*** Opening SOURCE DATA ***
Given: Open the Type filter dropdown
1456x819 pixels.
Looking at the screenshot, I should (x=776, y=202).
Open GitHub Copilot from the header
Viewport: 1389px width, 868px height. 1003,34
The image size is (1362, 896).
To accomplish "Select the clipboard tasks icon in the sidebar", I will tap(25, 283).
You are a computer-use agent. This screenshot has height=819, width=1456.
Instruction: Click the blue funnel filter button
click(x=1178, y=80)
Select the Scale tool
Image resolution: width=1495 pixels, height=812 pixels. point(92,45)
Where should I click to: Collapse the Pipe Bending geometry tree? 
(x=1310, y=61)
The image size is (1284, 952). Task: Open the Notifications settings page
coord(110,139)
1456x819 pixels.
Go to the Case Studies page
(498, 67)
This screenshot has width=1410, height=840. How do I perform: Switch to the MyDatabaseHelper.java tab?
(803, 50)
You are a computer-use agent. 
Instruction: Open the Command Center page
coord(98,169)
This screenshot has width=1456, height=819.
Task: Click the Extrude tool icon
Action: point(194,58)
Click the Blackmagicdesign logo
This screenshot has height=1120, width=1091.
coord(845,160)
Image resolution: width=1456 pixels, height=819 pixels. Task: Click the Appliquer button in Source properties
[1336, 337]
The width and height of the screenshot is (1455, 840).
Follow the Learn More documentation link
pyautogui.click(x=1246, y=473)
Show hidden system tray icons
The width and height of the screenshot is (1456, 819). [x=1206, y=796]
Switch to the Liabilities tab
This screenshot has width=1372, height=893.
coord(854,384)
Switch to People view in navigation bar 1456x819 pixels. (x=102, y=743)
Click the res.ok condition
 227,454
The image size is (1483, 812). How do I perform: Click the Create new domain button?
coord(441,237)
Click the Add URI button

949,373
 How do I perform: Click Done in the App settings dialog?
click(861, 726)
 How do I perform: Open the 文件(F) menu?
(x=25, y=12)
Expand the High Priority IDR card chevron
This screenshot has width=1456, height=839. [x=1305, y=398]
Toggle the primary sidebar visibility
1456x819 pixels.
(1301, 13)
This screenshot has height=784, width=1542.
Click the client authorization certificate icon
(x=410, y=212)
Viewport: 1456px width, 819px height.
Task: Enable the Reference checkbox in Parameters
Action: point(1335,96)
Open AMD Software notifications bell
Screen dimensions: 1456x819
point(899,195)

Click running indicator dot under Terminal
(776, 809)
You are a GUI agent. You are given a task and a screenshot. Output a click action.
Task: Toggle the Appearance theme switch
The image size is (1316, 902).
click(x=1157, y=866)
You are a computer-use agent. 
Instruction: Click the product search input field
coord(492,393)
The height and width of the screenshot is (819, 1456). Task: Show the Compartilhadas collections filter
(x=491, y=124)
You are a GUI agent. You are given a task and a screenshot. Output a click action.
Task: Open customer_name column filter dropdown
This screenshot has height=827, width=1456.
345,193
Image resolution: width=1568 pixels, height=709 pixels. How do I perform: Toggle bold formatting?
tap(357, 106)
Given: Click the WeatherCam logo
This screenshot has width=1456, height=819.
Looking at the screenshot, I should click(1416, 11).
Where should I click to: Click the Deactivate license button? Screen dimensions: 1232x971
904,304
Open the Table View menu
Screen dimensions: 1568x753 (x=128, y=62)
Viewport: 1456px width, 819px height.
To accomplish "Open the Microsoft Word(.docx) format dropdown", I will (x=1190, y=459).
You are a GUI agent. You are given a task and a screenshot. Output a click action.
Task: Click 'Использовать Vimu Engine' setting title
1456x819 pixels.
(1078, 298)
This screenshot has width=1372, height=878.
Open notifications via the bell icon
*** Closing SOURCE DATA ***
WHAT YOU ARE ASKED TO DO
Which lines of the data hold the string "accomplish"? Return each of them.

TASK ANSWER
To accomplish "Select the clipboard tasks icon in the sidebar", I will tap(25, 283).
To accomplish "Open the Microsoft Word(.docx) format dropdown", I will (x=1190, y=459).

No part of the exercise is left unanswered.